JO: les menstruations ont-elles une influence sur les performances ?

BELGA Publié le - Mis à jour le

Sciences - Santé De nombreuses athlètes féminines continuent la pilule de crainte que leurs règles arrivent le jour d'un événement sportif important et qu'elles diminuent leurs chances de médaille.

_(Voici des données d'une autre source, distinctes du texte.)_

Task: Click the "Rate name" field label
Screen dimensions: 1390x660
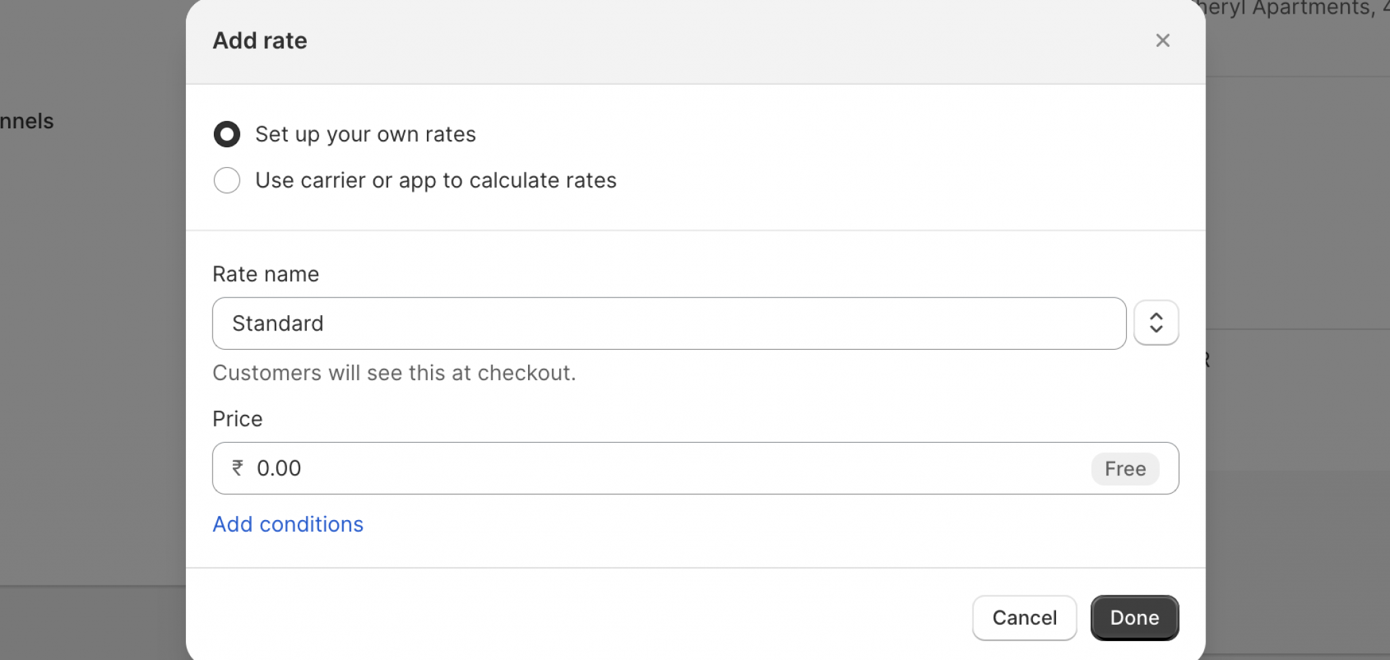Action: (x=265, y=274)
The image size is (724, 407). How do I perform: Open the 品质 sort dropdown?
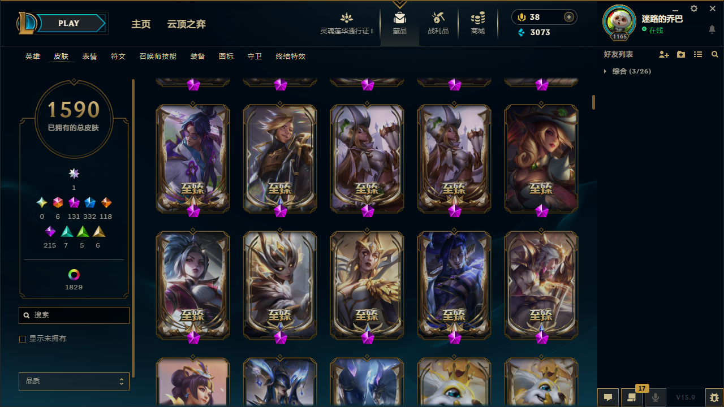point(74,382)
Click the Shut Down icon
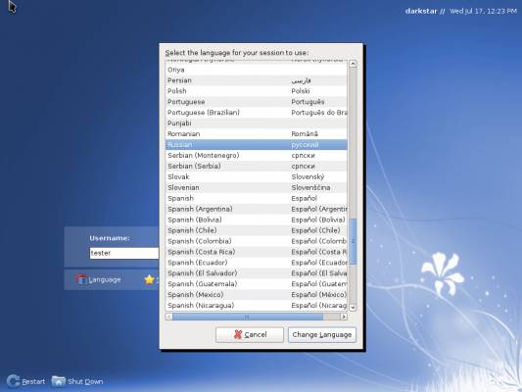The image size is (522, 392). tap(58, 381)
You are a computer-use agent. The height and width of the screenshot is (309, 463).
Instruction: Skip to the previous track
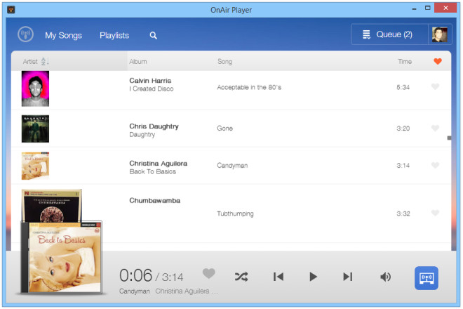(x=279, y=277)
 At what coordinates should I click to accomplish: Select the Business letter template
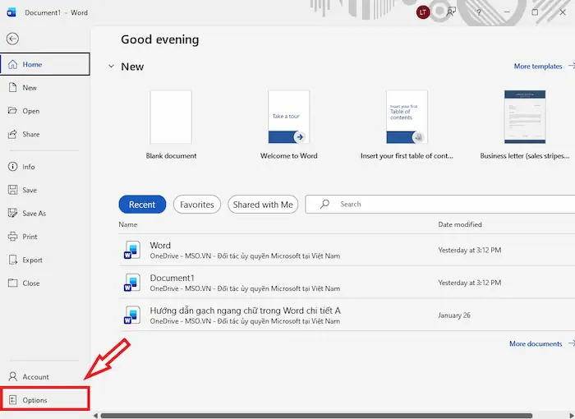coord(525,117)
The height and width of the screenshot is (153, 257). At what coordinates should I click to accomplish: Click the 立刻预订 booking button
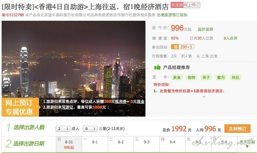click(x=237, y=129)
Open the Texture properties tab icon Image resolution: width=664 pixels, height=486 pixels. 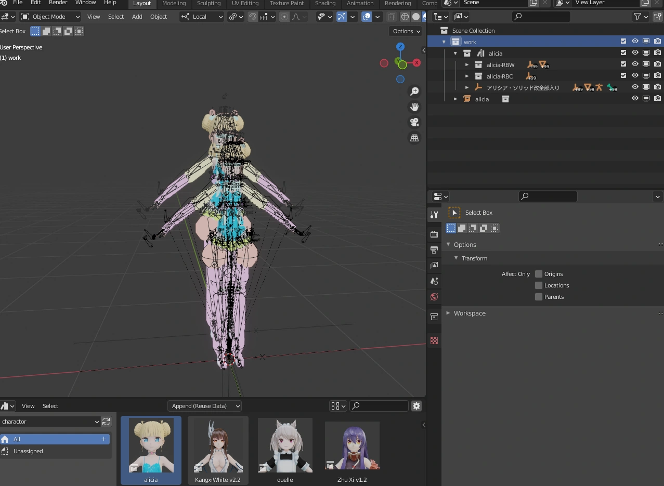[434, 340]
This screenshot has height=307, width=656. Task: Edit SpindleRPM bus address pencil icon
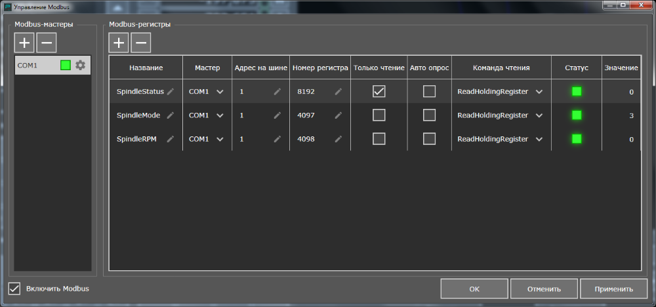point(277,139)
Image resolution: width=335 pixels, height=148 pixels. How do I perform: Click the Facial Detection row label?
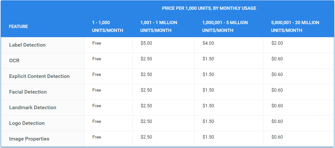pos(28,92)
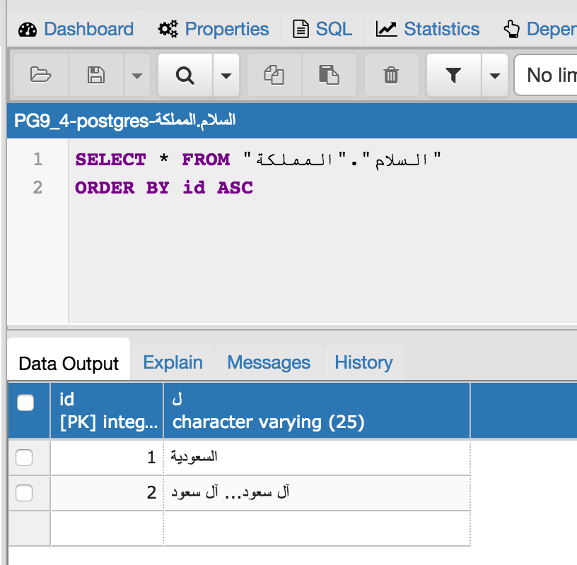Screen dimensions: 577x565
Task: Click the id column header
Action: pos(106,410)
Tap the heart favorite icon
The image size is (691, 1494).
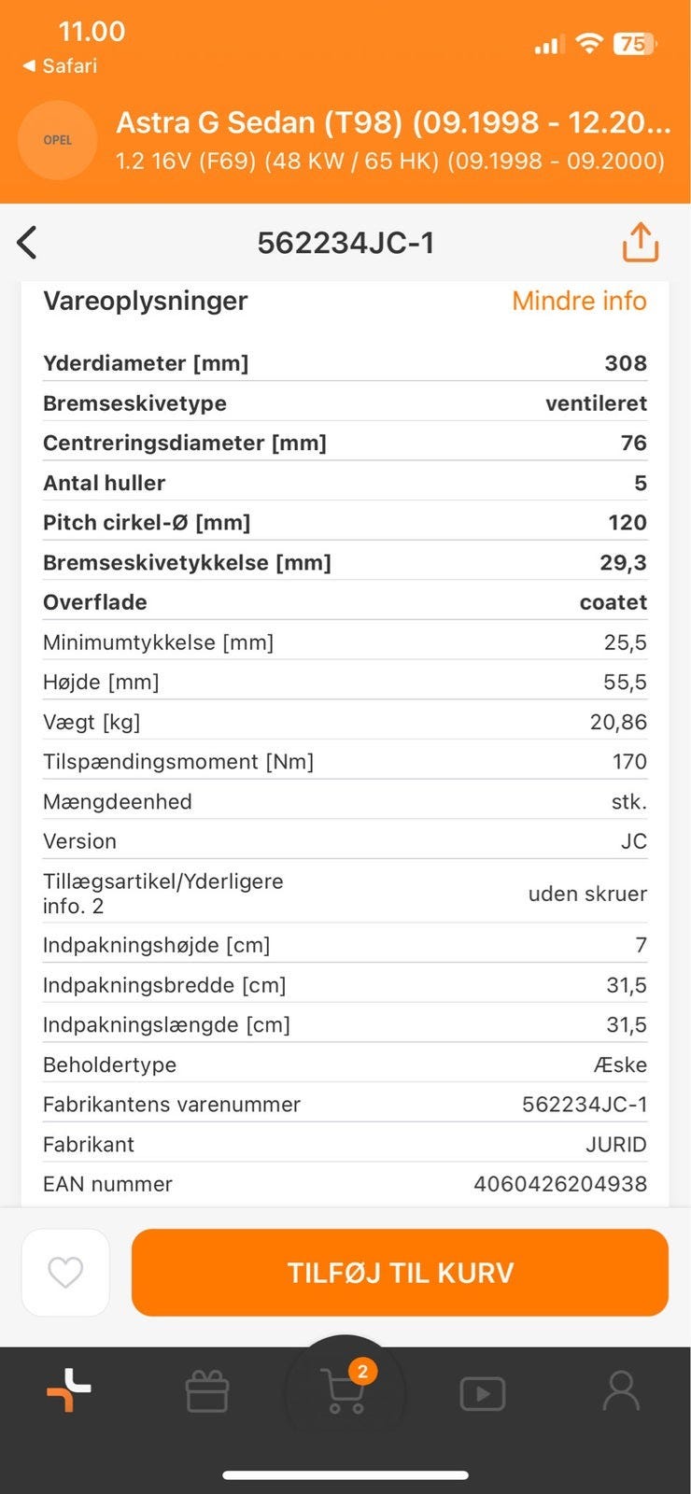pos(65,1272)
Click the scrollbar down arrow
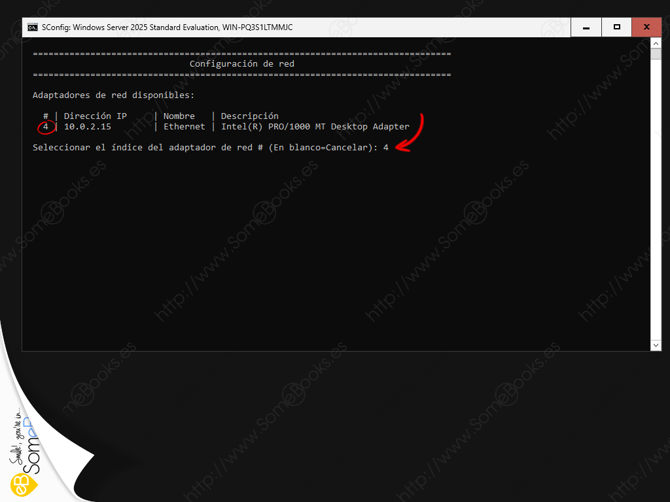This screenshot has width=670, height=502. (x=656, y=344)
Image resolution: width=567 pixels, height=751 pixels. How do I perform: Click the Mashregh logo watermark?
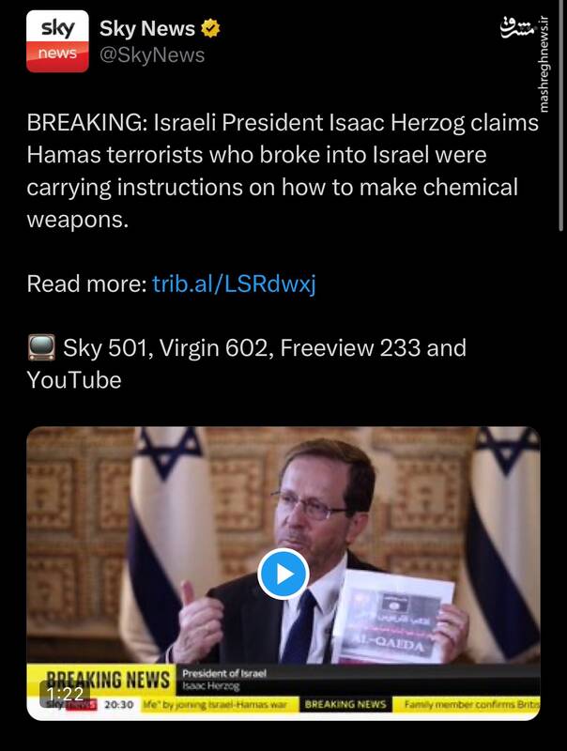point(516,28)
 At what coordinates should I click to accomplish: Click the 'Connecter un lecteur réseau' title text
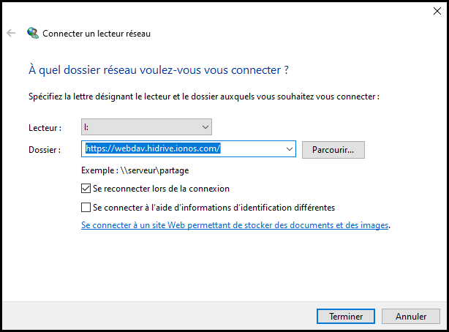(x=97, y=34)
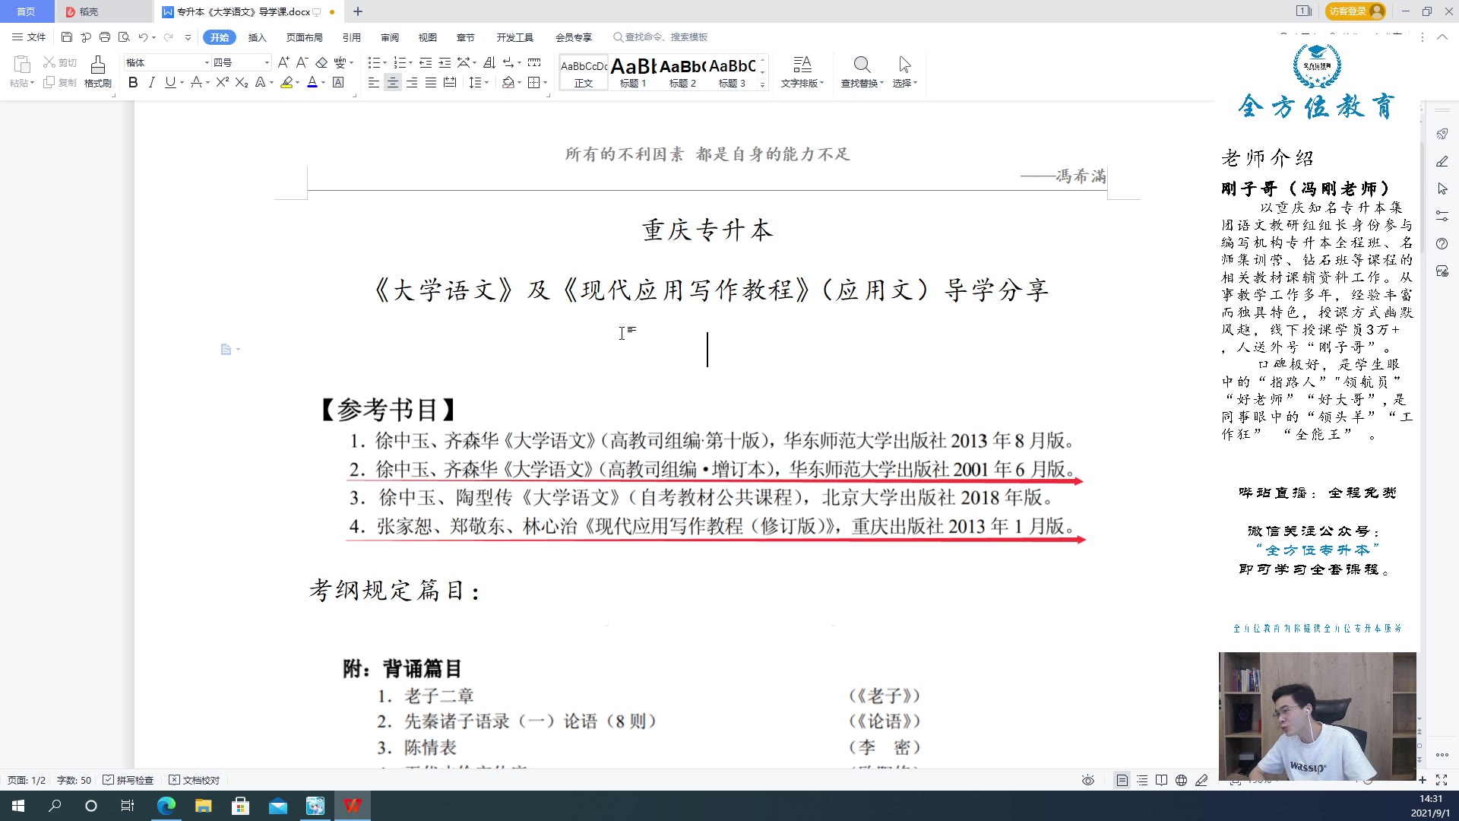Image resolution: width=1459 pixels, height=821 pixels.
Task: Click the text alignment center icon
Action: coord(394,83)
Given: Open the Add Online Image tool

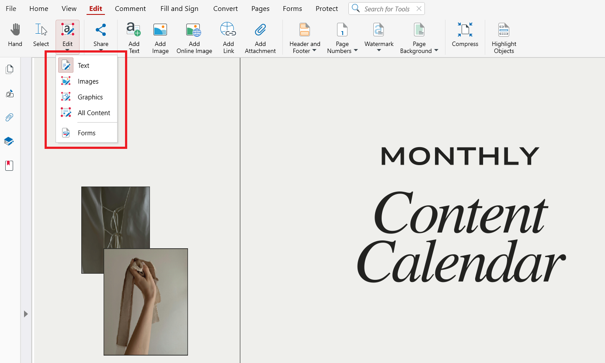Looking at the screenshot, I should coord(194,31).
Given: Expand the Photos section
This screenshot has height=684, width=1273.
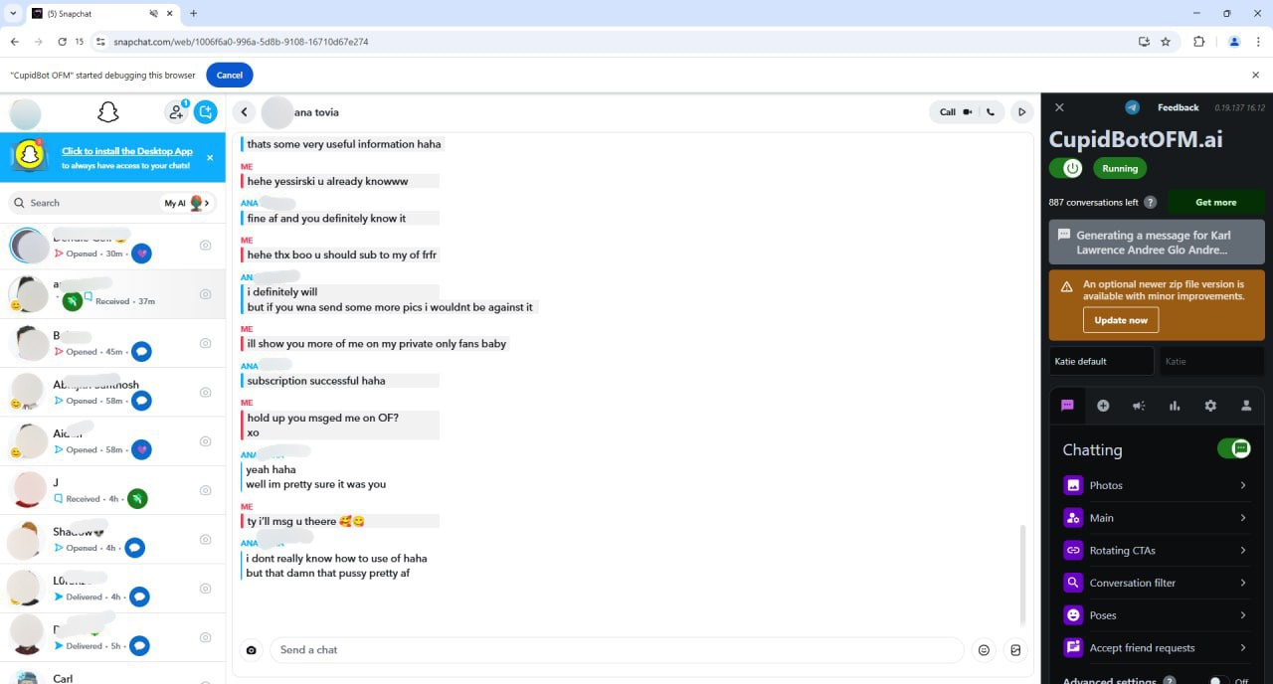Looking at the screenshot, I should pos(1155,485).
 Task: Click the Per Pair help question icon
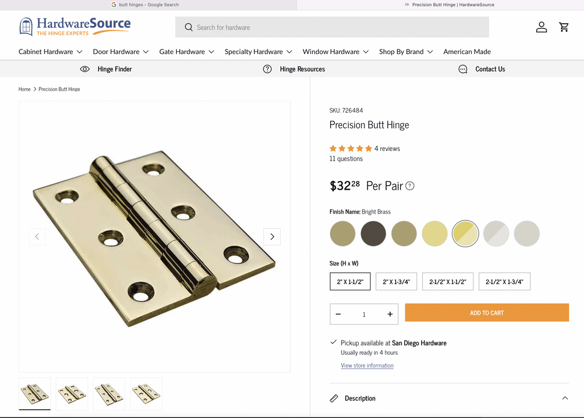pos(409,186)
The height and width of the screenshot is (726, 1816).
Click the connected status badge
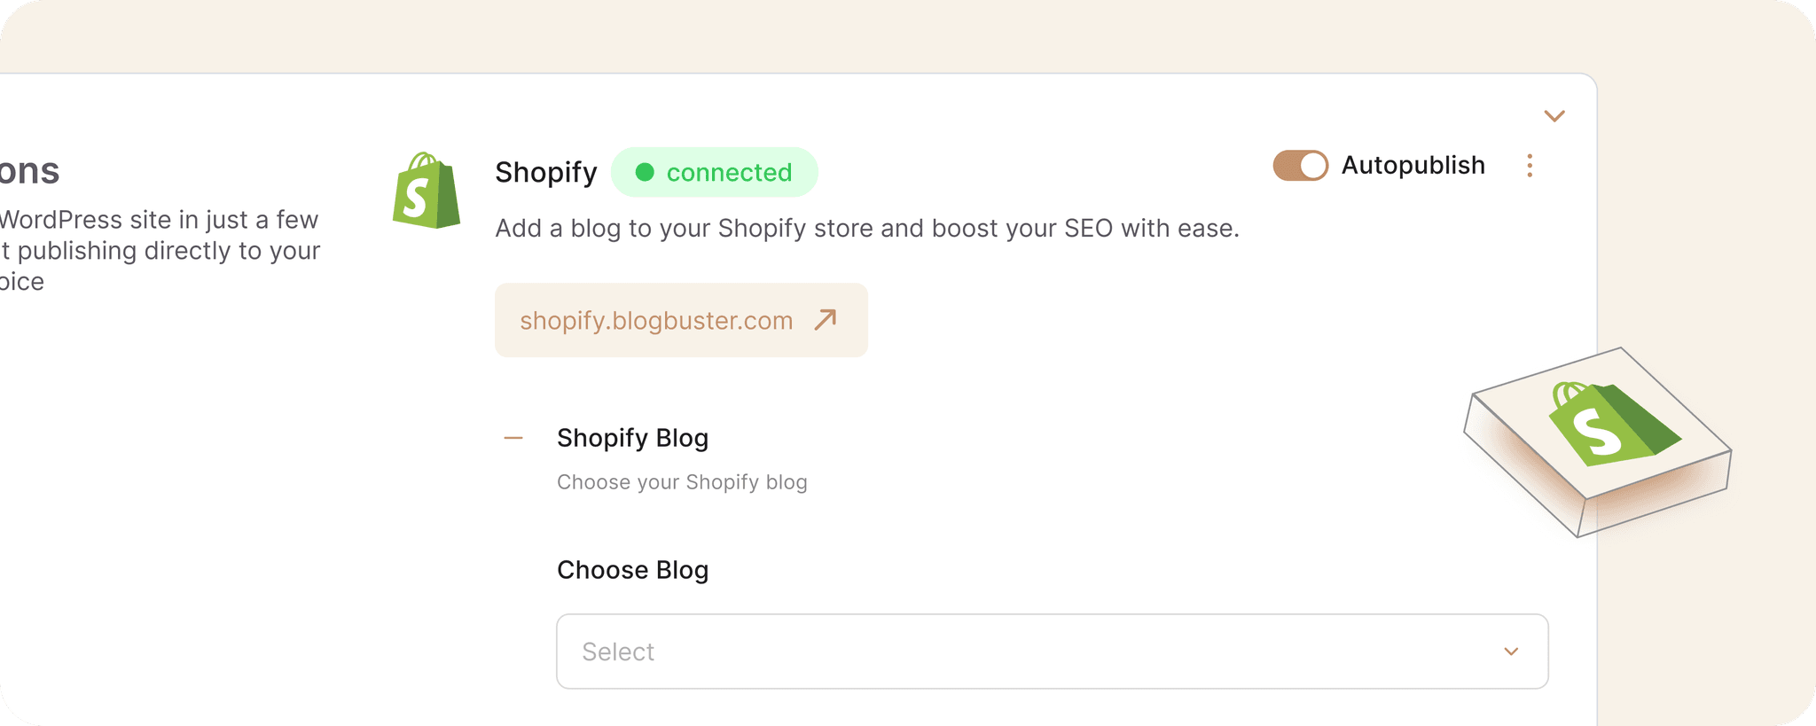coord(714,172)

Ces craintes sont infondées, sauf pour les coureuses de fond dans la seconde moitié de leur cycle menstruel concourant lors d'une journée chaude, affirme un chercheur australien jeudi.

"Il y a eu des médailles d'or et des records du monde battus à chaque stade du cycle menstruel, donc rien ne prouve qu'on ne peut pas gagner une médaille quand on a ses règles", confirme Xanne Janse de Jonge, de l'université de Newscastle.

Des recherches plus poussées sur les changements hormonaux pourraient permettre aux athlètes d'exploiter le cycle menstruel pour améliorer leurs performances.

Des recherches récentes montrent en effet que ces athlètes pourraient être meilleures neuf à 13 jours après le début des menstruations.

Les seules sportives désavantagées seraient les marathoniennes, mais uniquement lors des jours chauds, car la température corporelle est déjà plus élevée.

Cependant, de nombreuses athlètes n'auront pas de cycles menstruels réguliers à Londres. "Les entraînements intensifs pourraient perturber le cycle", relève Xanne Janse de Jonge. "Le corps dit simplement que je subis tellement de stress qu'il ne serait pas sûr pour moi d'avoir un enfant dans cet environnement. Le corps se ferme. C'est un mécanisme normal."